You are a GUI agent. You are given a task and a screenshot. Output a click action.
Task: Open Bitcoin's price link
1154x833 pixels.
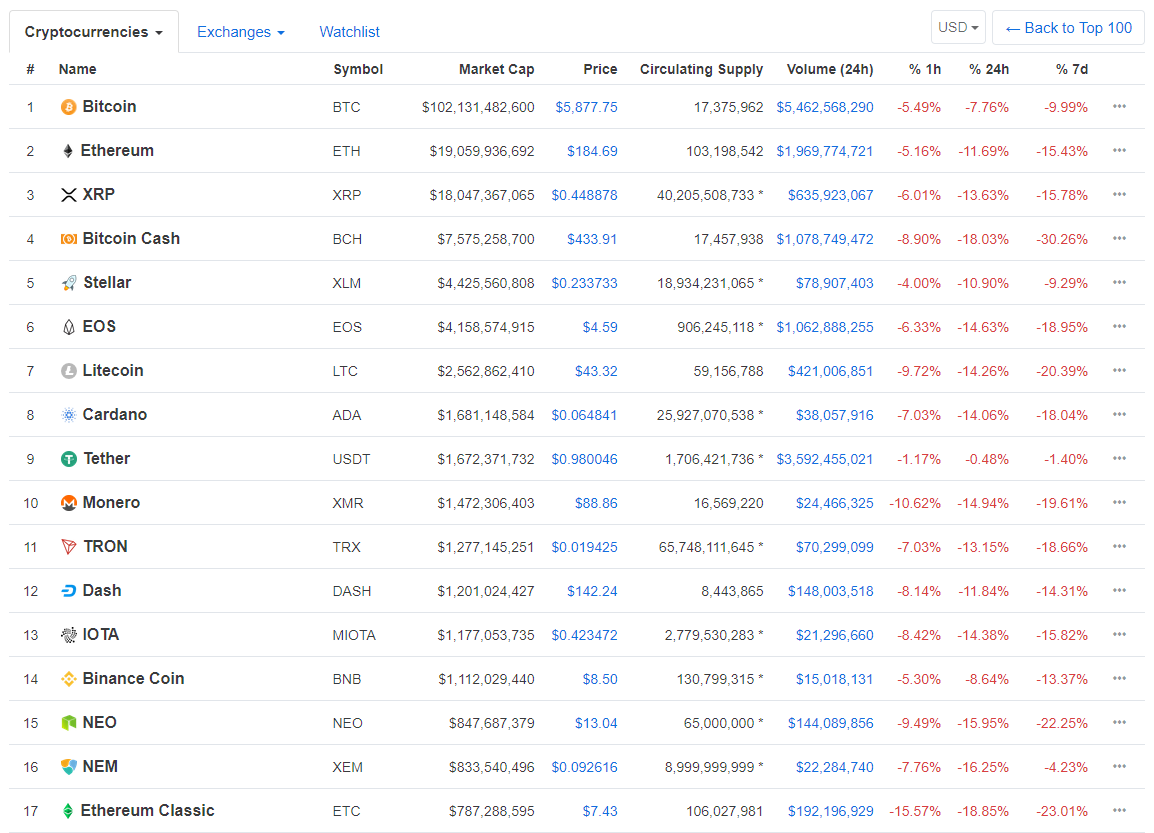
--------------------
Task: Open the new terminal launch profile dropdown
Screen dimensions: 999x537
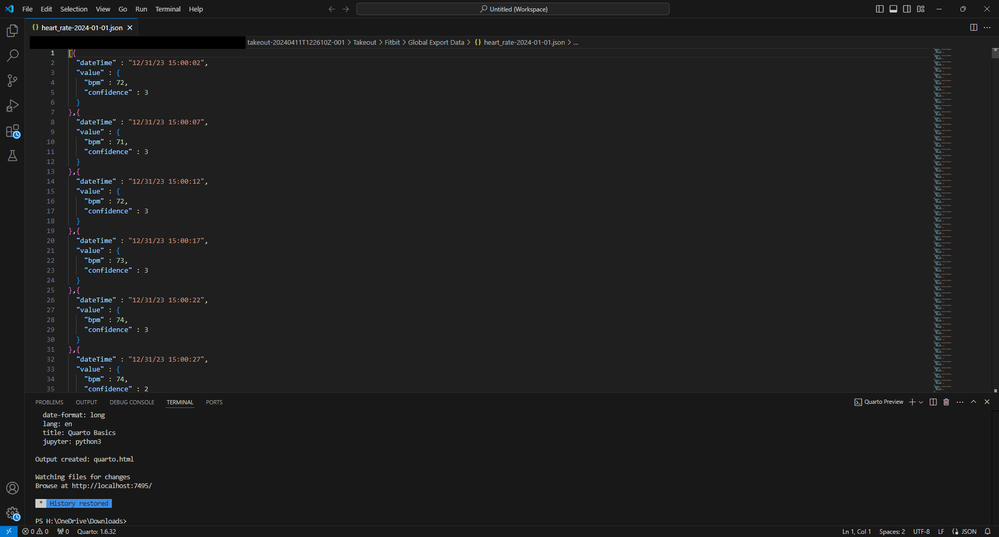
--------------------
* Short problem *
Update the data from the line with "Task: Open the" up to and including the line with "Screen dimensions: 999x537" by swapping "launch profile" for "startup profile", changing nothing else. Return only those lines.

* Task response *
Task: Open the new terminal startup profile dropdown
Screen dimensions: 999x537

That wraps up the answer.